Erk5 S496 Phosphorylation, But Not Erk5 Kinase Or Transcriptional Activity, Is Responsible For Promoting Macrophage Inflammation And Mitochondrial Dysfunction Via Upregulating Novel Site Of Nrf2 K518 Sumoylation

ERK5 is a dual kinase-transcription factor, which contains two transcriptional transactivation domains in the C-terminus and a kinase domain in the N-terminus. Many ERK5 kinase inhibitors have been developed, and are being tested in clinical studies for cancer and inflammatory diseases. Recent data has raised questions regarding the functional role of these ERK5 kinase inhibitors. Specifically, the possible link between blockade of pro-inflammatory ERK5 S496 phosphorylation and the anti-inflammatory effects of ERK5-specific kinase inhibitors has largely been neglected. In this study, we aimed to study the role and regulatory mechanisms of ERK5 S496 phosphorylation on macrophage inflammation and the impact of ERK5-specific kinase inhibitors. ATP binding site deletion mutant of ERK5b (a kinase-dead mutant) inhibited KLF2 induction but not oxidized LDL (oxLDL)-induced ERK5 S496 phosphorylation and TNFα expression. In contrast, both specific ERK5 kinase inhibitors (AX15836 and XMD8-92) and a dual phosphorylation site mutant of ERK5 (AEF) inhibited not only KLF2 but also oxLDL-induced ERK5 S496 phosphorylation and TNFα induction. These data suggested that ERK5 S496 phosphorylation, but not ERK5 kinase activity, plays a crucial role in ERK5-mediated pro-inflammatory effects.

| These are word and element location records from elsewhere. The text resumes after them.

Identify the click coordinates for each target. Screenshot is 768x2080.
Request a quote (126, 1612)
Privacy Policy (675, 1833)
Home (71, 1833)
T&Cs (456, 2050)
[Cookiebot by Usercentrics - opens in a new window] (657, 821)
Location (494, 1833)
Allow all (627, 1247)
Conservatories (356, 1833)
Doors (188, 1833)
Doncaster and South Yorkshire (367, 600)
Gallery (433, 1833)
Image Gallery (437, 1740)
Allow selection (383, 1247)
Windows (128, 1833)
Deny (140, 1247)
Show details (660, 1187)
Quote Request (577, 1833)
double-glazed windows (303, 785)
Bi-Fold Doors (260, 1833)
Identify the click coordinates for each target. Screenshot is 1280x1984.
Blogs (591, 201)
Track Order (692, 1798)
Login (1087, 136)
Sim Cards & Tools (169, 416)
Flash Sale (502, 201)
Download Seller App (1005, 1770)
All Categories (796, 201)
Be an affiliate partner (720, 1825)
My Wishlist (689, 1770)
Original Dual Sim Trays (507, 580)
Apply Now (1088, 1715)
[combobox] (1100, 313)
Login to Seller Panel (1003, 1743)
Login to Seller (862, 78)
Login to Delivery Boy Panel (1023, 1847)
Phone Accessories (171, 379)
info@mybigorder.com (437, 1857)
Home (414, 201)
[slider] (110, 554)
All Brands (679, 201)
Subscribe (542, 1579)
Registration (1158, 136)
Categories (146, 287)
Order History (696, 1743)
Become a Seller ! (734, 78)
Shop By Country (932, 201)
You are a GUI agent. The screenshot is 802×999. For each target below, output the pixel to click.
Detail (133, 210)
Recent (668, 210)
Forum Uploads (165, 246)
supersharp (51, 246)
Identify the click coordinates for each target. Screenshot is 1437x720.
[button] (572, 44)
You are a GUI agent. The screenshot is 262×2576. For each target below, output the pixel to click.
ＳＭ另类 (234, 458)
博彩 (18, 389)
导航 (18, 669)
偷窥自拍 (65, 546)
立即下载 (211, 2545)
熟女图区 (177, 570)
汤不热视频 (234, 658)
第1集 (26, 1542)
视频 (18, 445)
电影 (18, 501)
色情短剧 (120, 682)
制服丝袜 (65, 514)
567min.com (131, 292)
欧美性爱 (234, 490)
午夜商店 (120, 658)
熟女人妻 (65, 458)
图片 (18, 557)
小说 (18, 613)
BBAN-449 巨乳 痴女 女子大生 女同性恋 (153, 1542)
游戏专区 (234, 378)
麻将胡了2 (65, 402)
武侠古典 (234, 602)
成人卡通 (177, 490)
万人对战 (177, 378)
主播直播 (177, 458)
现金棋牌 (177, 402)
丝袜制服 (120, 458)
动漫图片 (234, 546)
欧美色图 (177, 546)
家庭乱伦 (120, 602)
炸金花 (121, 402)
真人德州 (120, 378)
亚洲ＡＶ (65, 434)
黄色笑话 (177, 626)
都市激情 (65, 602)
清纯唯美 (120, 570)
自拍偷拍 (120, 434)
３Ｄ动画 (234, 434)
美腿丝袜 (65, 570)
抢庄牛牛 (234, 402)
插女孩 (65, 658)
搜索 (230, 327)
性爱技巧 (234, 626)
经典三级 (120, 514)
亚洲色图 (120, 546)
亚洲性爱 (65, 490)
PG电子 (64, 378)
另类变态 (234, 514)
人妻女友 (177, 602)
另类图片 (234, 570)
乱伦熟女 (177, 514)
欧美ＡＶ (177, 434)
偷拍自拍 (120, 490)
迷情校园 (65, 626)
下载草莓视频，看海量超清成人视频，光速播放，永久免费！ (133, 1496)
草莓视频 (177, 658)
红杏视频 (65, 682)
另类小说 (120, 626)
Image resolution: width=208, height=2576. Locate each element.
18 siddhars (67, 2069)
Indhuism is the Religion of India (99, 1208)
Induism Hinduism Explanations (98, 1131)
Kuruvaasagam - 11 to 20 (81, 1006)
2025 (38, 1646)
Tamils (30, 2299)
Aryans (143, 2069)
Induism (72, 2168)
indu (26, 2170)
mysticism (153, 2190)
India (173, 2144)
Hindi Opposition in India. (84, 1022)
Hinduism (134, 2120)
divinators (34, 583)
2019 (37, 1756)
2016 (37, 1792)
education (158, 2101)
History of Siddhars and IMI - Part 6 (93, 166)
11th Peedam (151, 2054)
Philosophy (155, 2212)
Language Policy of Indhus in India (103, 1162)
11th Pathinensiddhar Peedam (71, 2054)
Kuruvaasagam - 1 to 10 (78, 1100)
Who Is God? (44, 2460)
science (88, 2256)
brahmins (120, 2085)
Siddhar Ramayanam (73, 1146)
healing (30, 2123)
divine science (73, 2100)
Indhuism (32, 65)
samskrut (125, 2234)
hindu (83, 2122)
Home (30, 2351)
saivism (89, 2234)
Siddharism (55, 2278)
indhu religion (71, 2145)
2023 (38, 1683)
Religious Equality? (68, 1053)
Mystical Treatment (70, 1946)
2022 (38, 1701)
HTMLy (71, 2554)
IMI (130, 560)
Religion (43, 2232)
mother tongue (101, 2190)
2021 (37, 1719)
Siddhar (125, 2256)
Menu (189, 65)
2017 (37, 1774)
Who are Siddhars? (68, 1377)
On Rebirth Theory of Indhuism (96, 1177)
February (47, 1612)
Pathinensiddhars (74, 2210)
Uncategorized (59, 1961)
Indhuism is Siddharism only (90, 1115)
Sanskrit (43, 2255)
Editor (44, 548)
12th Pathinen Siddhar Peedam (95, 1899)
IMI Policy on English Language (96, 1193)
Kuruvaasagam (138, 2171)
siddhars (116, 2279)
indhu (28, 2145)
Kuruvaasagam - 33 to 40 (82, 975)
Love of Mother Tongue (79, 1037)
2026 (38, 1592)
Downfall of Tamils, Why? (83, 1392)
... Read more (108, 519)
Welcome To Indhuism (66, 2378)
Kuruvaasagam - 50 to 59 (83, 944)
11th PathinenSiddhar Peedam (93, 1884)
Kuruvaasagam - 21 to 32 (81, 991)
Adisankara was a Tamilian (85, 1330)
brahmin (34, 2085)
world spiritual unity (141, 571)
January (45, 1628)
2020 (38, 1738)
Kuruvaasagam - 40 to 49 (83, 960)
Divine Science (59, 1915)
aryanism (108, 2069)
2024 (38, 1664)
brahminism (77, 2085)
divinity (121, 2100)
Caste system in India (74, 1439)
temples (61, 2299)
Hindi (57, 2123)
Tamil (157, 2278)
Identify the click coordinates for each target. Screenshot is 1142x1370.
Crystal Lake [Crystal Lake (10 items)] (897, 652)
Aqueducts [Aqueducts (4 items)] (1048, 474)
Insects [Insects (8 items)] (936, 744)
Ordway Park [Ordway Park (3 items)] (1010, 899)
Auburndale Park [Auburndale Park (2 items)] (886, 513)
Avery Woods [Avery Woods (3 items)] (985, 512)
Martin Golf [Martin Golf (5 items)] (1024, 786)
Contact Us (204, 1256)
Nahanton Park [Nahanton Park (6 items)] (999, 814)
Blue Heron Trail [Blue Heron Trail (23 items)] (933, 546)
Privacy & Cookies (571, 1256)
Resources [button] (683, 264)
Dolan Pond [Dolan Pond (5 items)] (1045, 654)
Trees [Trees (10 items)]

We also discovered a key effect of ERK5 S496 phosphorylation on SUMOylation at a novel site of NRF2 (i.e., K518), which inhibited NRF2 transcriptional activity without affecting ERK5 kinase activity, and antagonized oxLDL-induced macrophage inflammation. The role of NRF2 activation on the efficiency of oxidative phosphorylation (OXPHOS) and ATP synthesis had previously been reported, and we found that both ERK5 S496A and NRF2 K518R mutants abolished oxLDL-induced reduction of OXPHOS, ATP, and NAD + levels. In summary, we discovered a novel mechanism in which ERK5 S496 phosphorylation directly inhibited NRF2 activity via SUMOylation of NRF2 at K518 and thereby induced macrophage inflammation and mitochondrial dysfunction. The often-neglected role of ERK S496 signaling should be carefully considered in the interpretation of prior reports of ERK5 knockdown and pharmacological kinase inhibition relative to cellular inflammation and mitochondrial dysfunction.